Jesse Schell: Part of the reason I think massively multiplayer games are so popular in Asia is partly because the bandwidth and infrastructure is there. They've had bandwidth and infrastructure that has been miles ahead of where we've been. So they've had more time to kind of work on it. There's greater opportunity for an audience. Then, on top of that, you have situations with copyright over there that are problematic. The retail game model, the traditional retail game model, of selling discs in stores has very much been destroyed by piracy. But a massively multiplayer game is not destroyed by piracy – in fact, it is enhanced by piracy because the pirates become a network to distribute the software. The players have to connect online, and there's no stealing the game because you pay as you play. So I think that combination, then you also consider the lower penetration of consoles in Asia is something that kind of has pushed people more to the PC, and massively multiplayer games work well on the PC.
Then further, you can kind of take it to kind of a social angle. Some people would suggest that people in Asia are more likely to work together on teams. They're more comfortable working that way, and that's what the... If you're gonna succeed in these games, it's about forming large teams and working together and succeeding.

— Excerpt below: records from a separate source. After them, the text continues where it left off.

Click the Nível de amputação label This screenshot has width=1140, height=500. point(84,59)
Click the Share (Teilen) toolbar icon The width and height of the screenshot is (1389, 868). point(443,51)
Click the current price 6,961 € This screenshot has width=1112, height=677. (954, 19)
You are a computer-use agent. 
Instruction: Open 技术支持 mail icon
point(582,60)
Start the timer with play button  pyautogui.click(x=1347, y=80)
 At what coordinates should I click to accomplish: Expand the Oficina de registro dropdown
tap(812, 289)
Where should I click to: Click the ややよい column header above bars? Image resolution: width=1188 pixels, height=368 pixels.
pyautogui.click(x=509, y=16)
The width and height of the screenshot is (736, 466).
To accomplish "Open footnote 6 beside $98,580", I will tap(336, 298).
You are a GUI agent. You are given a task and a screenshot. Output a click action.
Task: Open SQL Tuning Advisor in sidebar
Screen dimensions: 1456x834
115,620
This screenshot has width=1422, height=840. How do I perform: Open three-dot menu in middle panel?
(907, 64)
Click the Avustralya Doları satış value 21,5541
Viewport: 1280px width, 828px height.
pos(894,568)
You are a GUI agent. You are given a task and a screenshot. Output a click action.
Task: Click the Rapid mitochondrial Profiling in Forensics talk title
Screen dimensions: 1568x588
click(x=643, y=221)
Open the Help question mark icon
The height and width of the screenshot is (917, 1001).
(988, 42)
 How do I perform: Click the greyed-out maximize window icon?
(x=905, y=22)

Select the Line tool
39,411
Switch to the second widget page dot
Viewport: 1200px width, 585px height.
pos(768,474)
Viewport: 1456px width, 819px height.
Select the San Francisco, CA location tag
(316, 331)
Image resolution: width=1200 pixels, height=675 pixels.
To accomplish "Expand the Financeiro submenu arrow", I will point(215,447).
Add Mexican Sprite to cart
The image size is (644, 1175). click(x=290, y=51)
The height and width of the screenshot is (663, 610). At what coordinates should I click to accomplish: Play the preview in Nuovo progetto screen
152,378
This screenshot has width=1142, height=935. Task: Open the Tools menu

It's a combination of things. One thing we're definitely seeing is almost everything that goes big and succeeds in Asia starts to come over here. We started to see it happening... We saw it initially with subscription-based games, then we saw micro-transactions taking off there, and now they're taking off in America and Europe, as well.
Question: Why are these games so captivating?
Jesse Schell: I think for massively multiplayer games, it's a combination of things. One of the reasons people like to go to games at all is games give you concrete achievement. In life, we seldom get very clear, concrete achievements. Anything you achieve, it's always like Well, it could have been a little better. But when you've made level nine [clap] – it's level nine! I mean, there's no you half made it, or you sort of made it, or someone made level nine better than you. You made it. Bing! Gold star – there it is. And people like that concreteness.
So you take that factor of the concreteness, and then you combine it with a persistence. Traditional video games – you play them, you win them – it's kind of over. You turn it off, and it's gone. These massively multiplayer games are persistent. You become level nine and you turn it off for three months – you come back, and you're still a level nine. You can go to level ten. These can become something that you do for 10 years, 20 years, 50 years if you want to. People like that; it makes it more solid, it makes it more real, it makes it more meaningful.
Then you combine that with the social interaction where you have a lightweight connection to people – in other words, you don't have to go through the headache of forming social commitments, but you still get to do something meaningful where you work together as a team, and you did something that you all can be proud of. There's a lot of factors in there that... There's really a lot to like.